=== Exercise ===
How do the lines below between the ones holding "Task: Uncheck the 512 位元組 transfer size" and "Click the color spectrum ramp bar", inclusive, read? Give them again exactly, with no other lines.
──────── Task material ────────
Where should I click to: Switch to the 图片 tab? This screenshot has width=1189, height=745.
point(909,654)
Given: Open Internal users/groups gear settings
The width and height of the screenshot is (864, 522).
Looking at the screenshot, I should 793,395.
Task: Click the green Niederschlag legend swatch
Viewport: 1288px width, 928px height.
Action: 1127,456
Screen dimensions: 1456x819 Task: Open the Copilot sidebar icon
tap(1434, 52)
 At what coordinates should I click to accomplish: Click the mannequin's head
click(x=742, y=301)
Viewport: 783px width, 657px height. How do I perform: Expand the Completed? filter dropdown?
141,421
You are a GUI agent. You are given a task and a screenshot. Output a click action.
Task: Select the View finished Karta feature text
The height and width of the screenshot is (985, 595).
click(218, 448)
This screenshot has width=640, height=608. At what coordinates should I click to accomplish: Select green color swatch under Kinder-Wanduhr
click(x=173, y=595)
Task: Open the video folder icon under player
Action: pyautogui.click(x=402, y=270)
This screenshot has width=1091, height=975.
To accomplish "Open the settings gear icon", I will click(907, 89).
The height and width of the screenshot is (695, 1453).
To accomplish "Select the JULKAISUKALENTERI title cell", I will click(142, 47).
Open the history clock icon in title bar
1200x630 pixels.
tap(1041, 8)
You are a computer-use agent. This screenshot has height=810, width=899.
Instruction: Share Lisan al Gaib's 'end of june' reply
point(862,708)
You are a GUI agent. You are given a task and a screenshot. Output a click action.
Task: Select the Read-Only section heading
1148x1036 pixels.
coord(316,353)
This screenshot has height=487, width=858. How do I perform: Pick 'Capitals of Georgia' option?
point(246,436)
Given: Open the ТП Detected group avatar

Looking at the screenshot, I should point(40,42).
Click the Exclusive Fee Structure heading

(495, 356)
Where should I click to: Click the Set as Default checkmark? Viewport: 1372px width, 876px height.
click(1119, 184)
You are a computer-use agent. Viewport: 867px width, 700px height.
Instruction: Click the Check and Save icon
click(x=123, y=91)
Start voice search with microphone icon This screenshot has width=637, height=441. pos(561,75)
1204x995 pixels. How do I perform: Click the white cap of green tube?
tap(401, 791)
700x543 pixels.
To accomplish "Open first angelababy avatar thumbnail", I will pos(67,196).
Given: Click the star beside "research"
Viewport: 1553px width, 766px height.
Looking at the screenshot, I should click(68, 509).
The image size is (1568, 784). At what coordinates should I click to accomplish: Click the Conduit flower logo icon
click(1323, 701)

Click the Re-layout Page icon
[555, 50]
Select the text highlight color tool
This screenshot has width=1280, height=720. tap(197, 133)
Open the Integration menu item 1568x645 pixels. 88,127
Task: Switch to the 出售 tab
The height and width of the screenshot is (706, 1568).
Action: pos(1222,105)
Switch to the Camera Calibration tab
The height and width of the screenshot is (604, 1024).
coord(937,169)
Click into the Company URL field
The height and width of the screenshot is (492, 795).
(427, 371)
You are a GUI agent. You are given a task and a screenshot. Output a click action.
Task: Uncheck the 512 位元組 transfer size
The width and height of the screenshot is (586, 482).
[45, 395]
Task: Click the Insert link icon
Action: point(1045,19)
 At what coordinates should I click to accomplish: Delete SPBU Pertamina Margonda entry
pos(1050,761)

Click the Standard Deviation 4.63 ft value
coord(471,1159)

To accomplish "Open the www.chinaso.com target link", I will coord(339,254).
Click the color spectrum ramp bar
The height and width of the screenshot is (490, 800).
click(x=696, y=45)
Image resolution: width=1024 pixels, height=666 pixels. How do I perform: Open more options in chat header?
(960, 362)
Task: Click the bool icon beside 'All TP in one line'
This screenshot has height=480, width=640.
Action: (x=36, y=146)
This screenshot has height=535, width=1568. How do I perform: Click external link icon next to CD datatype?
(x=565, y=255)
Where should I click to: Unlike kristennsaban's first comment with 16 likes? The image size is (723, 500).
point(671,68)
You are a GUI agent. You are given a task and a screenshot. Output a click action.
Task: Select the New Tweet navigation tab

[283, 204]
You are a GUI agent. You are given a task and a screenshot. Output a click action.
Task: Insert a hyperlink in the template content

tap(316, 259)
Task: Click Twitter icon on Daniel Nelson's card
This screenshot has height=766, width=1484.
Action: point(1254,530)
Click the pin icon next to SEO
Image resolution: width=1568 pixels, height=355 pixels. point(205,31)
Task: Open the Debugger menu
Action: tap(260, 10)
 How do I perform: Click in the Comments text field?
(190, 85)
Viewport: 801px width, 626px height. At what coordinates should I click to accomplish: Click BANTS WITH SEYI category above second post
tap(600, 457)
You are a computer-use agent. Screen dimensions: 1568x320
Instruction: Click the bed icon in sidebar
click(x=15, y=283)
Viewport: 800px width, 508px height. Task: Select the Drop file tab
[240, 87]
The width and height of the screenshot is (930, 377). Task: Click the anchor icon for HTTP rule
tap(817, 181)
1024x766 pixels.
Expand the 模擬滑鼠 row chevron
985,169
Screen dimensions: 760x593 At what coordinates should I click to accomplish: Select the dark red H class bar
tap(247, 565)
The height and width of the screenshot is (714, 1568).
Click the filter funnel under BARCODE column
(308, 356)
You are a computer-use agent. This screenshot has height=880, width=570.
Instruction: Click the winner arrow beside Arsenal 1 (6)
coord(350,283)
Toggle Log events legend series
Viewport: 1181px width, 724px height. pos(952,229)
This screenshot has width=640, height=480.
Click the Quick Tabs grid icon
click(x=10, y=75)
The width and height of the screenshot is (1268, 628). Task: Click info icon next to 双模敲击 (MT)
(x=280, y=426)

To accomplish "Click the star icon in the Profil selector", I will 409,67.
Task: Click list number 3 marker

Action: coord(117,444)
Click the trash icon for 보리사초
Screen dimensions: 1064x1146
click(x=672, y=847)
────────
=== Result for this exercise ===
Task: Uncheck the 512 位元組 transfer size
The width and height of the screenshot is (586, 482).
[45, 395]
Task: Click the Insert link icon
Action: point(1045,19)
 At what coordinates should I click to accomplish: Delete SPBU Pertamina Margonda entry
pos(1050,761)

Click the Standard Deviation 4.63 ft value
coord(471,1159)

To accomplish "Open the www.chinaso.com target link", I will coord(339,254).
Click the color spectrum ramp bar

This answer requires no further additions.